Problems with discus not accepting new food:

Discus (especially older individuals) can be hard to convince to eat new types of food that they are not used to. They seem to prefer to stick to what they know and don't like to try anything new. I have some different tricks to make the discus eat new foods, without starving the discus.

  1. Feed small amounts of the new food as the first meal of the day every morning. Eventually, one discus, or a few of them, may accept the new food and this can often (but not always) trigger the others to do the same. In the morning (after the discus have been given time to wake up) they are most hungry, since they probably haven't eaten anything during the whole night. Later in the day (and in the evening) you can feed the discus their other normal food diet, that they are already used to.

  2. If the new food sinks, also give the discus a little of a sinking food that they already accept. When the discus pick at the bottom they might also discover and try the new sinking food. With new floating foods, try feeding it together with a floating food that they already accept. Just try to feed the new food together with the most similar food that they already know. You can try this with foods that circle around in the water, move, have a specific colour, size, etc.

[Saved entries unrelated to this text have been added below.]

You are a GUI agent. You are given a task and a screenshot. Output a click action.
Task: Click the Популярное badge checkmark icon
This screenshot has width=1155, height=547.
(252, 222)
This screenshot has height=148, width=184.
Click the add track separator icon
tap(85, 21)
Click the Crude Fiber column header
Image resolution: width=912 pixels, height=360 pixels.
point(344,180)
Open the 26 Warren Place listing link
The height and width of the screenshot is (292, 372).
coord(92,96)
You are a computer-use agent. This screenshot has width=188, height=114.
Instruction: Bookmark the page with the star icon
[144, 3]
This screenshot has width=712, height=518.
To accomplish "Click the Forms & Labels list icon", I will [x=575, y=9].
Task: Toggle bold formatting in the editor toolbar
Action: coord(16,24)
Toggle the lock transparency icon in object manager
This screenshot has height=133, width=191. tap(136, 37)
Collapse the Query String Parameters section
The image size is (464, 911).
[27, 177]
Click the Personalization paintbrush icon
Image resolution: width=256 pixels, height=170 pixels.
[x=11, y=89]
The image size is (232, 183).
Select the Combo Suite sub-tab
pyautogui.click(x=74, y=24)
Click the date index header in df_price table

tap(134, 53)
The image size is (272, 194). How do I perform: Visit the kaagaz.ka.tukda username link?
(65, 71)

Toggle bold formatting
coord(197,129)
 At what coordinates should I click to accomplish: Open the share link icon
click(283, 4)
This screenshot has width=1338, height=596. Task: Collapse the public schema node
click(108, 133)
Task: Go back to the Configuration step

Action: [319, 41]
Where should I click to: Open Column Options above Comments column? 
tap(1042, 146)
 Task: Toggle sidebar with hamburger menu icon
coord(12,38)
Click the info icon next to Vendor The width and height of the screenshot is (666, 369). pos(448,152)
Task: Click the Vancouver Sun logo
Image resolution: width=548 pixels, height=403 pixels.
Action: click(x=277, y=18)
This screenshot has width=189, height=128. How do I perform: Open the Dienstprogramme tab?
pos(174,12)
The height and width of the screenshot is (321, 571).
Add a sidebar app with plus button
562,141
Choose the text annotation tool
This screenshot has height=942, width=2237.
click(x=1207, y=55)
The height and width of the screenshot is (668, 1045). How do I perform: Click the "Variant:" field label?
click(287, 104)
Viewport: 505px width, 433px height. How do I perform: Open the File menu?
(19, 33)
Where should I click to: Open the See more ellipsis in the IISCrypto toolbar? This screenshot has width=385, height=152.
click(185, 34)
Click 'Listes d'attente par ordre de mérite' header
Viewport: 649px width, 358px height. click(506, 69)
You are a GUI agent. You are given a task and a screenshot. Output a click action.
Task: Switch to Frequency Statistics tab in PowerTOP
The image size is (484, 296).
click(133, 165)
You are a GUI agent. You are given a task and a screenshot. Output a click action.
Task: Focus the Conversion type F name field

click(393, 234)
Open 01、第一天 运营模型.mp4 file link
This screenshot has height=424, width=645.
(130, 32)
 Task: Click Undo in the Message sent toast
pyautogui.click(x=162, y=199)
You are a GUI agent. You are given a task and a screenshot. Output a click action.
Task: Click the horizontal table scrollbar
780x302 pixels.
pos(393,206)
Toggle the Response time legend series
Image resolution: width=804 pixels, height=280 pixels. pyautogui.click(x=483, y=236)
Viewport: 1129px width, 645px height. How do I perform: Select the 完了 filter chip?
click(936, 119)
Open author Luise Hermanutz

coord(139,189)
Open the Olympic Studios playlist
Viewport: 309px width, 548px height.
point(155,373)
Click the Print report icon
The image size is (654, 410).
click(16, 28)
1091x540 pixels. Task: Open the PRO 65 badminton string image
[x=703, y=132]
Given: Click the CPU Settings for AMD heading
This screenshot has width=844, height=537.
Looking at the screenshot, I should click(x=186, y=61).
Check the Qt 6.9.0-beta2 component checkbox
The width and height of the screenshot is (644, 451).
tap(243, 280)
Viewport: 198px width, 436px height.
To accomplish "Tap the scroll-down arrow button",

  3. If they are used to a type of food mix, you can mix some of the new food into some of the food mix. When the discus eat the mix, that also contains the new food, they more easily learn to accept the unfamiliar taste of the new food.

  4. The younger the discus are, the easier it is to get them to accept new foods, that they have never eaten before. If you buy discus, it is an advantage if they have been fed a varied diet with several types of foods, because then they are already accustomed to these types of foods and also variation itself.